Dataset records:
────────

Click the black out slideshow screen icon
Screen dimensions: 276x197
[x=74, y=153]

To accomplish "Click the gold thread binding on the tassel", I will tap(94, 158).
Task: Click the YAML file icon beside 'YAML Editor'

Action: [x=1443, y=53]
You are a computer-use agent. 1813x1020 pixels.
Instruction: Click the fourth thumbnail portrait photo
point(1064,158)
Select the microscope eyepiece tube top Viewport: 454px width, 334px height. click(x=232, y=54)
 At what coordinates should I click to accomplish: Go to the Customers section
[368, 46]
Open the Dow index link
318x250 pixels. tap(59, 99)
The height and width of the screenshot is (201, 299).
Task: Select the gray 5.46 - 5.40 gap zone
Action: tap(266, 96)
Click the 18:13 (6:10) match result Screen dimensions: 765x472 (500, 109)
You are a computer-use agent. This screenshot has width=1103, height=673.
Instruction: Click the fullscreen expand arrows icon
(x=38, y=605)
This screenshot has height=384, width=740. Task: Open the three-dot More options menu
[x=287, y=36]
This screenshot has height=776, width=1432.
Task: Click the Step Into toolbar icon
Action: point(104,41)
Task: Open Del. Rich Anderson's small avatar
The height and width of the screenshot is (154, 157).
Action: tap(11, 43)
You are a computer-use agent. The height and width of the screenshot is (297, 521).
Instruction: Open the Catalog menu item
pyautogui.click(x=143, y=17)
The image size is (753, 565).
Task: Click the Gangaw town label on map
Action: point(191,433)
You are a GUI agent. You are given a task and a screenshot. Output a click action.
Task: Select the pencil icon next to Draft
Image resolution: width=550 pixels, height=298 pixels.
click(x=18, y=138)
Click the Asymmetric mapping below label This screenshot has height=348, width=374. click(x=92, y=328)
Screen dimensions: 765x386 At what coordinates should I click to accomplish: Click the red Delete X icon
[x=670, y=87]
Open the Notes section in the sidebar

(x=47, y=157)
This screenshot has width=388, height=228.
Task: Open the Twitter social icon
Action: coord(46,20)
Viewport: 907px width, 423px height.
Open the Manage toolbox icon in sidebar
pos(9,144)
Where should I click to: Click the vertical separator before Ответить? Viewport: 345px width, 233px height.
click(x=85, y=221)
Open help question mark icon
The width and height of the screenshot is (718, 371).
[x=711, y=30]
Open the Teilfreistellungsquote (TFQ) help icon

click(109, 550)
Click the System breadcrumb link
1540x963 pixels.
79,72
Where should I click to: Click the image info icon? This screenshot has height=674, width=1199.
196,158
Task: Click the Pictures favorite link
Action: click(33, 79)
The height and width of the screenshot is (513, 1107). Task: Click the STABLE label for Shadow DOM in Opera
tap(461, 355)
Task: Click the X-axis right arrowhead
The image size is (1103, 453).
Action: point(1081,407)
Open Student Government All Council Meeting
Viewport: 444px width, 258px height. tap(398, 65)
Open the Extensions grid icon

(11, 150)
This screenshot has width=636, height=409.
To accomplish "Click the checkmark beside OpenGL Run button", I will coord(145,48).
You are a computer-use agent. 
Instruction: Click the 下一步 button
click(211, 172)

────────

**Exercise details**
Copy the listing verbatim, starting with the line that contains "This screenshot has height=384, width=740." and going on through the line that contains "Click the Asymmetric".

**Correct output**
This screenshot has height=384, width=740. Task: Open the three-dot More options menu
[x=287, y=36]
This screenshot has height=776, width=1432.
Task: Click the Step Into toolbar icon
Action: point(104,41)
Task: Open Del. Rich Anderson's small avatar
The height and width of the screenshot is (154, 157).
Action: tap(11, 43)
You are a computer-use agent. The height and width of the screenshot is (297, 521).
Instruction: Open the Catalog menu item
pyautogui.click(x=143, y=17)
The image size is (753, 565).
Task: Click the Gangaw town label on map
Action: point(191,433)
You are a GUI agent. You are given a task and a screenshot. Output a click action.
Task: Select the pencil icon next to Draft
Image resolution: width=550 pixels, height=298 pixels.
click(x=18, y=138)
Click the Asymmetric mapping below label This screenshot has height=348, width=374. click(x=92, y=328)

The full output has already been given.